Metadata-Version: 2.1
Name: anrg.saga
Version: 0.0.9
Summary: Collection of schedulers for distributed computing
Home-page: https://github.com/ANRGUSC/saga
Author: Jared Coleman
Classifier: Development Status :: 3 - Alpha
Classifier: Intended Audience :: Developers
Classifier: License :: OSI Approved :: MIT License
Classifier: Programming Language :: Python :: 3
Classifier: Programming Language :: Python :: 3.7
Classifier: Programming Language :: Python :: 3.8
Classifier: Programming Language :: Python :: 3.9
Classifier: Programming Language :: Python :: 3.10
Classifier: Programming Language :: Python :: 3.11
Requires-Python: >=3.6
Description-Content-Type: text/markdown
Requires-Dist: networkx
Requires-Dist: numpy
Requires-Dist: matplotlib
Requires-Dist: scipy
Requires-Dist: pandas
Requires-Dist: plotly
Requires-Dist: kaleido
Requires-Dist: pysmt
Requires-Dist: wfcommons
Requires-Dist: streamlit
Requires-Dist: dill
Requires-Dist: joblib ==1.3.2
Requires-Dist: statsmodels ==0.14.1
Requires-Dist: seaborn ==0.13.2

# Saga

Saga: **S**cheduling **A**lgorithms **Ga**thered.

## Introduction

This repository contains a collection of scheduling algorithms.  
The algorithms are implemented in Python using a common interface.  
Scripts for validating and comparing the performance of the algorithms are also provided.

## Usage

### Installation

#### Local Installation

Clone the repository and install the requirements:

```bash
git clone https://github.com/ANRGUSC/saga.git
cd saga
pip install -e ./src
```

To install additional dependencies like `pytest` for running tests, run:

```bash
pip install pytest pytest-timeout
```

Some of the algorithms might rely on external solvers, such as Z3. To install Z3 and configure `pysmt`, use:

```bash
pip install pysmt
pysmt-install --z3
```

#### Docker Installation

You can also run Saga using Docker. The provided `Dockerfile` will handle all dependencies, including solvers and testing tools.

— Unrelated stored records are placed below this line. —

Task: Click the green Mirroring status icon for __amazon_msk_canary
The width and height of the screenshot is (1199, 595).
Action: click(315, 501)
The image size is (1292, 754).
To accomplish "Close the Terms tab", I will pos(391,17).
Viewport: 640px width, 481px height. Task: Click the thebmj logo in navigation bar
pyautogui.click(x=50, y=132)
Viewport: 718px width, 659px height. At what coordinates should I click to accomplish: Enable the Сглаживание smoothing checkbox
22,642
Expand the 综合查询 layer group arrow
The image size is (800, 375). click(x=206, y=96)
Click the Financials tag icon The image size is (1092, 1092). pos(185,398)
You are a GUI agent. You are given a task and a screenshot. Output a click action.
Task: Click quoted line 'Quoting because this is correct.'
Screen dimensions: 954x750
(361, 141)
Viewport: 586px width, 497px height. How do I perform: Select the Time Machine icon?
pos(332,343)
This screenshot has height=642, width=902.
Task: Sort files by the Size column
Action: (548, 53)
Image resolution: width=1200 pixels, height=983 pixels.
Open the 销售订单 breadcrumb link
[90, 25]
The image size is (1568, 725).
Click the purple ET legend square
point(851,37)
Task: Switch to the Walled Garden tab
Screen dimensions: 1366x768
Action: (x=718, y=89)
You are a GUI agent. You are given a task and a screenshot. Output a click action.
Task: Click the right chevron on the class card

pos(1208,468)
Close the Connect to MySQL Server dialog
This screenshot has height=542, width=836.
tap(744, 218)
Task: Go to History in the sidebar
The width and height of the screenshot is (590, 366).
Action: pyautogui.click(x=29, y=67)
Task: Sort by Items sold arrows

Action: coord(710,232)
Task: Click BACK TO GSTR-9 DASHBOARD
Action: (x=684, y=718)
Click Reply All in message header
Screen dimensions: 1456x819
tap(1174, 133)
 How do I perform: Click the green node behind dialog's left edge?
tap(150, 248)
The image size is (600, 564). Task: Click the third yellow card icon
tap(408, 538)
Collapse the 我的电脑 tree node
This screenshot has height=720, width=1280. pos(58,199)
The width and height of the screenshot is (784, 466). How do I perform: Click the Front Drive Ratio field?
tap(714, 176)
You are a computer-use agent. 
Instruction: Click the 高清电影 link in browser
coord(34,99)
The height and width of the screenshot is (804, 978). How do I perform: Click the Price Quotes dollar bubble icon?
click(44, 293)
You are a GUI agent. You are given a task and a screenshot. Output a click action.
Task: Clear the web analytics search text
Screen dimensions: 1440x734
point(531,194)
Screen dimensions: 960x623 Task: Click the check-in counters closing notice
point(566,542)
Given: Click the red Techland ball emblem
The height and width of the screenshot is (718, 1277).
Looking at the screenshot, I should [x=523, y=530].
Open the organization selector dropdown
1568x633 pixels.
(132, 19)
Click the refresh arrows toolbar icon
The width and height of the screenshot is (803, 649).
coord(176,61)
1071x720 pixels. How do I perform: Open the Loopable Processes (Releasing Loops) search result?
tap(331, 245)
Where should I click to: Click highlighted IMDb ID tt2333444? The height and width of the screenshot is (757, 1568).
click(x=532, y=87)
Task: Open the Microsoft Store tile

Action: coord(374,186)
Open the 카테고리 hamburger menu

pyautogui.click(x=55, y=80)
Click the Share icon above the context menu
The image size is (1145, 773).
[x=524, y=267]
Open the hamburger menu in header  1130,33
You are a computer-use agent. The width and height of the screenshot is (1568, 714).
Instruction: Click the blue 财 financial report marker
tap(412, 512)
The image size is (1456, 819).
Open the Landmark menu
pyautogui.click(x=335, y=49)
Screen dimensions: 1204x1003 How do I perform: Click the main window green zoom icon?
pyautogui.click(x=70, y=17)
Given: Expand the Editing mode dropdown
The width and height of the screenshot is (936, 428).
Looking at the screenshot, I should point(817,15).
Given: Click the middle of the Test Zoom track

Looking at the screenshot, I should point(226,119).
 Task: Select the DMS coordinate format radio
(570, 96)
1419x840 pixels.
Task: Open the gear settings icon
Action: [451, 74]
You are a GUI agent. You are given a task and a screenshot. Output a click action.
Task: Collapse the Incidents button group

1. Build the Docker image:
   ```bash
   docker build -t saga-schedulers .
   ```

2. Run the image:
   ```bash
   docker run --rm saga-schedulers
   ```

By default, the Docker image will run the tests when started.

### Running the Tests

#### Locally

You can run the tests using `pytest`. Make sure you have installed the necessary dependencies, including `pytest` and `pytest-timeout`:

```bash
pip install pytest pytest-timeout
```

Then, run the tests:

```bash
pytest ./tests
```

You may want to skip some of the tests that are too slow.
You can do this ddirectly:
```bash
pytest ./tests -k "not (branching and (BruteForceScheduler or SMTScheduler))"
```

or by setting a timeout for the tests:

```bash
pytest ./tests --timeout=60
```

To run a specific test or scheduler-task combination, use the `-k` option. For example, to run the `HeftScheduler` tests on the `diamond` task graph:

```bash
pytest ./tests -k "HeftScheduler and diamond"
```

#### Using Docker

When running the Docker image, the tests will run automatically. You can also pass specific `pytest` options when running the Docker container.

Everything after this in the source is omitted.